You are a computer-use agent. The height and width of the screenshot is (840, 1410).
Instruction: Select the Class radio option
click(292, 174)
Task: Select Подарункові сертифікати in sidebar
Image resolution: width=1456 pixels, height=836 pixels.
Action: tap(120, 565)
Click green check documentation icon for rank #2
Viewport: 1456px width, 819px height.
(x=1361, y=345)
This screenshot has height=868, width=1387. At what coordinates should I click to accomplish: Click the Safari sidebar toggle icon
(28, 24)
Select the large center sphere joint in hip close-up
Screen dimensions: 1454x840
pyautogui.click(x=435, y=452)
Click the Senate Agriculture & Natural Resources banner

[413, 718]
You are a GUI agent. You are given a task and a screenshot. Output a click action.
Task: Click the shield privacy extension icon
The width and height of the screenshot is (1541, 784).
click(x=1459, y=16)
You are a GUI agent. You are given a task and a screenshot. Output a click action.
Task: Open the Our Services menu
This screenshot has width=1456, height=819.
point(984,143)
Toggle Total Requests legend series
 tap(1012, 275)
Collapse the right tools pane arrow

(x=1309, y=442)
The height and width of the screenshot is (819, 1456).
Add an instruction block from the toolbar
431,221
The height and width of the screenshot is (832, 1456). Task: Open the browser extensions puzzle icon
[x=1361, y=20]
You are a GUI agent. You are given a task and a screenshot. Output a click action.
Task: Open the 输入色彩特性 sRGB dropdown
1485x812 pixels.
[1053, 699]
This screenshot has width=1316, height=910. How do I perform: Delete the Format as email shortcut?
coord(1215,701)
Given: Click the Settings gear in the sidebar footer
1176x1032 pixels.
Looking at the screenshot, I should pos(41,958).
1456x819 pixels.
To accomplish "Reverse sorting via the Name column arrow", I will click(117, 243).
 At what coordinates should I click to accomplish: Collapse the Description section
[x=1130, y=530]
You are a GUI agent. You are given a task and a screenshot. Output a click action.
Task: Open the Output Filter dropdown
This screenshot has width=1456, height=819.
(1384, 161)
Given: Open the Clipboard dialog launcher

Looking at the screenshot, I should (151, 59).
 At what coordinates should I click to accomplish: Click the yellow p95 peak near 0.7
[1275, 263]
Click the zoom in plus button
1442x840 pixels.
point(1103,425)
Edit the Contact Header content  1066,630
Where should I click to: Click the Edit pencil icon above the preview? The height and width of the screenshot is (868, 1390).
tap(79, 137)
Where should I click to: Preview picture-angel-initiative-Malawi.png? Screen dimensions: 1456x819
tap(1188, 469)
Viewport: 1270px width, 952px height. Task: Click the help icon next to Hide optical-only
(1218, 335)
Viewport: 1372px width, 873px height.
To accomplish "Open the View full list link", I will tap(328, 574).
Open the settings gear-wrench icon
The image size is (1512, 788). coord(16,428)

[Exercise]: Your answer should be every line above that contains the word "will".

[Your response]:
To accomplish "Reverse sorting via the Name column arrow", I will click(117, 243).
To accomplish "Open the View full list link", I will tap(328, 574).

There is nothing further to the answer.